JAKARTA (RIAUPOS.CO) – Santer diberitakan umat Islam di Indonesia mengawali puasa dengan perbedaan. Muhammadiyah menetapkan awal puasa jatuh pada 2 April. Sementara pemerintah dan Nahdlatul Ulama (NU) kemungkinan besar mengawali puasa pada 3 April. Ternyata potensi perbedaan seperti ini juga terjadi pada penetapan Idulfitri sampai Iduladha nanti.
Potensi perbedaan awal Ramadan, 1 Syawal, dan Iduladha itu disampaikan guru besar astronomi Badan Riset dan Inovasi Nasional (BRIN) Thomas Djamaluddin dalam webinar yang digelar Majelis Pemuda Islam Indonesia (MPII) dan LPBKI-MUI di Jakarta, kemarin (24/3). "Dengan wujudul hilal 1 April itu sudah wujud," katanya. Dengan demikian ormas keagamaan yang menggunakan acuan wujudul hilal bakal mulai berpuasa 2 April.
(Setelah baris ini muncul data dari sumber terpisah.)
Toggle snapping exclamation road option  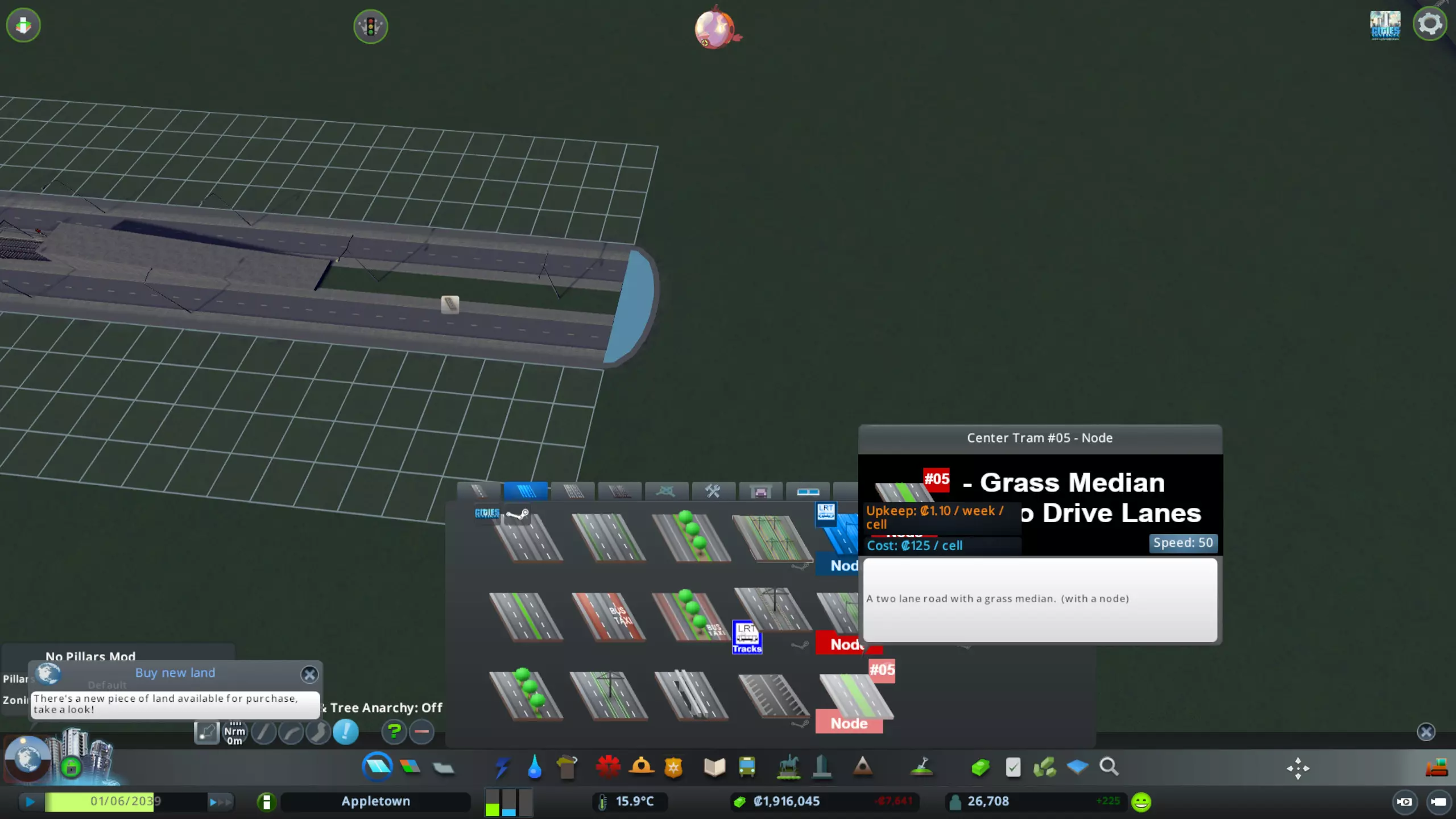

Sementara itu bagi ormas keagamaan yang menggunakan rukyat, pada 1 April nanti hilal belum bisa dirukyat atau diamati. Sehingga 1 Ramadan jatuh pada 3 April. "Secara rukyat, tidak mungkin terjadi rukyat (pada 1 April). Sehingga awal Ramadan ini akan terjadi perbedaan," jelas mantan kepala Lembaga Penerbangan dan Antariksa Nasional (Lapan) itu.
Begitu pun dengan 1 Syawal, Thomas mengatakan dengan kriteria wujudul hilal maka Idulfitri jatuh pada 2 Mei.
Namun dia menjelaskan ada potensi hilal tidak bisa dirukyat pada 30 April. Sehingga 1 Syawal bagi yang berpatokan pada rukyat bisa jatuh pada 3 Mei. "Kecuali nanti di wilayah Sumatera ada yang bisa rukyat (hilal), Idulfitrinya 2 Mei," katanya. Jadi untuk di Indonesia ada peluang Idulfitri jatuh pada 3 Mei.
Pun demikian dengan penetapan awal Dzulhijjah sebagai patokan Iduladha (10 Dzulhijjah). Thomas mengatakan dengan metode wujudul hilal, maka 1 Dzulhijjah jatuh pada 30 Juni dan Iduladha pada 9 Juli. Sementara itu dengan kriteria rukyat, pada 29 Juni kemungkinan besar hilal tidak bisa diamati. sehingga 1 Dzulhijjah jatuh pada 1 Juni dan Iduladha pada 10 Juli. "Perlu disampaikan, dengan perbedaan kriteria tersebut, keputusan awal Ramadan, Syawal, dan Dzulhijjah ada potensi perbedaan," tegas Thomas.
Wakil Ketua Umum MUI Marsyudi Syuhud mengatakan perbedaan adalah hal biasa. "Kita sudah diajarkan cara menyikapinya," katanya. Dia mengatakan Kemenag sampai saat ini berupaya menyatukan perbedaan-perbedaan itu dengan menggelar sidang isbat. Untuk sidang isbat penentuan awal puasa, rencananya digelar 1 April depan.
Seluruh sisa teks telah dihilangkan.